E’ fondamentale il rilancio della produzione di granoturco, per rafforzare la filiera e fornire all’industria di trasformazione locale materie prime di qualità per la realizzazione di specialità alimentari sempre più apprezzate dai consumatori”.

(Enrico Allasia, presidente di Confagricoltura Piemonte)

Enrico Allasia, presidente di Confagricoltura Piemonte, valuta positivamente le decisioni assunte dal tavolo tecnico ministeriale che si è riunito di recente a Roma, nel quale Confagricoltura ha sostenuto la necessità di potenziare il comparto maidicolo, con strumenti di sostegno che vanno da un diverso utilizzo dei fondi europei all’incentivazione delle coltivazioni attraverso un’adeguata premialità, alla diffusione di pratiche produttive innovative.

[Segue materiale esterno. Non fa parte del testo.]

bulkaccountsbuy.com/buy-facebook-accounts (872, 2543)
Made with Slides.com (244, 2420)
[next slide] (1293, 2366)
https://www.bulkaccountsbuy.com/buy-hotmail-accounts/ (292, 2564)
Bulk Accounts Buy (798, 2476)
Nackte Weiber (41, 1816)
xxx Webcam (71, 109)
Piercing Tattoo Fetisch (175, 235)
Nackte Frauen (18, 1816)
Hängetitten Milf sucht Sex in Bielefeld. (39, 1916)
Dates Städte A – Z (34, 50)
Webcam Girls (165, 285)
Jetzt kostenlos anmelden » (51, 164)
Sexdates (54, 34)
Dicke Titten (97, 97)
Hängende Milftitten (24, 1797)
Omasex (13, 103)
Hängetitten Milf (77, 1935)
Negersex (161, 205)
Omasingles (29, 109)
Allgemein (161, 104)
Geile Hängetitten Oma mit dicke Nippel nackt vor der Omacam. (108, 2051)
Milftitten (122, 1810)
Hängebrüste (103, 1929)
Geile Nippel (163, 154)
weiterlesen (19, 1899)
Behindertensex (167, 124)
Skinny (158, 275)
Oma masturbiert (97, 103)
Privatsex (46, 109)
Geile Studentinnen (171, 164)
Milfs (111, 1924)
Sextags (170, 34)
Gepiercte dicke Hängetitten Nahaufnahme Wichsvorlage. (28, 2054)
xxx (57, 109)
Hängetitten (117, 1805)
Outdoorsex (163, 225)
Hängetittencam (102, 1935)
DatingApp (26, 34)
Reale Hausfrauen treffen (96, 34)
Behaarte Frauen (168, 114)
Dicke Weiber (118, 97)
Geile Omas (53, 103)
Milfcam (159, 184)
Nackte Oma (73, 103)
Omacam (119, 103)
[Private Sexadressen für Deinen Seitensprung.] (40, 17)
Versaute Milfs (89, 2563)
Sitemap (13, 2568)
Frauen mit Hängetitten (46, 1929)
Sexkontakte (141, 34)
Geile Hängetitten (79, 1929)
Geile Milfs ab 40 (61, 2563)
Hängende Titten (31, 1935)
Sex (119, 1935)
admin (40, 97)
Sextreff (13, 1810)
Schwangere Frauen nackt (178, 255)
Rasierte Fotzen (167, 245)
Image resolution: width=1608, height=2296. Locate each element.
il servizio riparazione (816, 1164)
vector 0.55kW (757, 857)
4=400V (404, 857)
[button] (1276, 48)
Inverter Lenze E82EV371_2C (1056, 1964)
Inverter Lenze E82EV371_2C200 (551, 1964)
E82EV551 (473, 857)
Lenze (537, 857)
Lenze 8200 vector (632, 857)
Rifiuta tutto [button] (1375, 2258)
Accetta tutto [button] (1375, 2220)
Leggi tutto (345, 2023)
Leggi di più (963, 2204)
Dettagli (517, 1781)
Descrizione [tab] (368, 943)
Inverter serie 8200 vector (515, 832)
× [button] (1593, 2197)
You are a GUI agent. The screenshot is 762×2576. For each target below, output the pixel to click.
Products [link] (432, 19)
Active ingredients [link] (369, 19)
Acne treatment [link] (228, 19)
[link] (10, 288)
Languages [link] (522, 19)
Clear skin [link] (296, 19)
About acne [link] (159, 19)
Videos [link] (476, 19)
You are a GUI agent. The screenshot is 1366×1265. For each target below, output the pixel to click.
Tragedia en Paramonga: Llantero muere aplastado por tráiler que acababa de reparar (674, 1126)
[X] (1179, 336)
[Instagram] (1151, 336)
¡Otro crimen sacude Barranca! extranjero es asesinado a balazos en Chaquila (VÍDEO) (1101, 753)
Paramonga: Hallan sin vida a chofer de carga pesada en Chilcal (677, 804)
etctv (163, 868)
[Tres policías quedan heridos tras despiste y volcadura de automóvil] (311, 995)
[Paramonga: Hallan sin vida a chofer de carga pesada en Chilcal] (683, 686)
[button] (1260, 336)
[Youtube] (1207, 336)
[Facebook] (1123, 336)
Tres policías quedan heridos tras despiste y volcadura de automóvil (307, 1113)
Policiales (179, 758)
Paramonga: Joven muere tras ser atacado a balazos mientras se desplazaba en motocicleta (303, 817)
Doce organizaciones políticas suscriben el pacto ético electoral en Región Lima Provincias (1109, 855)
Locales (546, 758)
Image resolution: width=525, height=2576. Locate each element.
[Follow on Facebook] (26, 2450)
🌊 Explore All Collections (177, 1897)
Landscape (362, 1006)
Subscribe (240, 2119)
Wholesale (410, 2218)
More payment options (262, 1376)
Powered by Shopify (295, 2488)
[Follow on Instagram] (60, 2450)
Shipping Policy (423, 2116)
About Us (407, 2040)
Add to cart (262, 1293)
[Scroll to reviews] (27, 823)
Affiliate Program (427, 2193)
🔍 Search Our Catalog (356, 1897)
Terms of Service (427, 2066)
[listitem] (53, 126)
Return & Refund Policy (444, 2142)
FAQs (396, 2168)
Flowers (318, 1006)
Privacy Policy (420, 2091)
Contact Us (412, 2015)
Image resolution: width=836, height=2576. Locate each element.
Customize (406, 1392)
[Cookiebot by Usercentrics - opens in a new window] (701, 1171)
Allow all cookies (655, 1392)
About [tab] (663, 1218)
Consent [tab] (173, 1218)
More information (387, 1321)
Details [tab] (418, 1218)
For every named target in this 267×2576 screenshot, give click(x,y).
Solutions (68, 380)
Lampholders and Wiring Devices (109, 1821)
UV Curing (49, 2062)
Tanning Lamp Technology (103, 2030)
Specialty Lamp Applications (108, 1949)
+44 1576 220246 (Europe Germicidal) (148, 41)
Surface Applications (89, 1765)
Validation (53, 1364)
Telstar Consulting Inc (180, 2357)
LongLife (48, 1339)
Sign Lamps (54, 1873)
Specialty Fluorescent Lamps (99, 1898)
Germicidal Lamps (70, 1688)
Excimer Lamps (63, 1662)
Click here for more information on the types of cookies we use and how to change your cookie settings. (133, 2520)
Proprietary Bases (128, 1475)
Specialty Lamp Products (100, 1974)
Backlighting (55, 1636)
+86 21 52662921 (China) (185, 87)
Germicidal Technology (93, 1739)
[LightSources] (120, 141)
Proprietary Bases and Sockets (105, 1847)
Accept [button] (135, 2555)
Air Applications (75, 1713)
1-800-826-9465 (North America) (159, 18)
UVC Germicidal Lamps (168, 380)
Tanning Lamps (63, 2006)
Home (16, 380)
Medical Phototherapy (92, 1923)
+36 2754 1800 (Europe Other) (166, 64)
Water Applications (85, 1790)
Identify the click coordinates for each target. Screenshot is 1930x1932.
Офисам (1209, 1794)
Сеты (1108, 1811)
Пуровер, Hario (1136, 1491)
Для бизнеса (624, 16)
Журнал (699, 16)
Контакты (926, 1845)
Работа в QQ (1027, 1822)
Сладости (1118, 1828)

È necessario rafforzare ricerca, innovazione e assistenza tecnica”, sostiene il direttore di Confagricoltura Piemonte Ercole Zuccaro, aggiungendo che “l’Università di Torino ha sempre dedicato grande attenzione alla ricerca e alla sperimentazione sul granoturco: con i fondi che l’Europa mette a disposizione per migliorare la sostenibilità delle produzioni occorre individuare percorsi produttivi per specialties in filiera e per rispondere alle sfide ambientali; inoltre è necessario aprirsi senza pregiudizi all’analisi e alla verifica in campo delle potenzialità delle NBT (New breeding technique), cioè cisgenesi e genome editing”. 

La coltivazione del granoturco registra una progressiva riduzione degli ettari investiti che, in 15 anni, si sono praticamente dimezzati, favorendo la crescita delle importazioni nel nostro Paese.

Le aziende maidicole italiane sono circa 100.000 e investono meno di 600.000 ettari. Il Piemonte – precisa Confagricoltura – offre un contributo di primo piano alla produzione nazionale, con 15.526 aziende e 137.655 ettari di superficie coltivata.

Si tratta di un dato importante - sottolinea Enrico Allasia - ma nel 2010 le aziende erano 22.896 e gli ettari 170.913.

La coltivazione ha subito una pesante battuta d’arresto e per questo occorre provvedere a rilanciarla, per non mettere a rischio le nostre produzioni alimentari di qualità”.